The Greater Los Angeles Agency on Deafness is filing a lawsuit on behalf of Jonathan Meister, who was charged with assault as a result of the incident. According to the lawsuit, Meister was retrieving boxes he had left at a friend’s house when police, alerted by a neighbor to a possible burglary, arrived.
Officers Jeffrey Salmon, Jeffrey Tysl, Erica Bristow, and Mark Hultgren allegedly ordered Meister to stop loading the boxes into his car, but Meister could not hear the order. One of the officers then grabbed Meister by the hand, who responded by attempting to use American Sign Language to communicate with the officer.
The officers interpreted his sudden movements as resistance, so they “struck Meister with fists and feet, and forcibly took him to the ground.” Once he was on the ground, one of the officers allegedly shot him twice with a taser. Another officer then delivered a “drive stun” to Meister’s abdomen.

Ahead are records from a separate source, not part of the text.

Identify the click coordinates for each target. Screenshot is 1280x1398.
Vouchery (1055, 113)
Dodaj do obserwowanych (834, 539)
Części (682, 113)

They continued to beat Meister until he was unconscious, then escorted him to the hospital, where he was charged with assaulting the officers. The charge was later dropped.
Meister is suing the police for violating his civil rights under the American with Disabilities Act. “[T]his incident occurred,” the lawsuit states, “in substantial part because the HPD does not provide its officers the training and resources to serve people who are deaf or hard of hearing.”
The Hawthorne Police Department (HPD) failed “to provide effective communication to deaf and hard of hearing individuals, including himself, who come into contact and interact with the HPD, thereby discriminating against them.”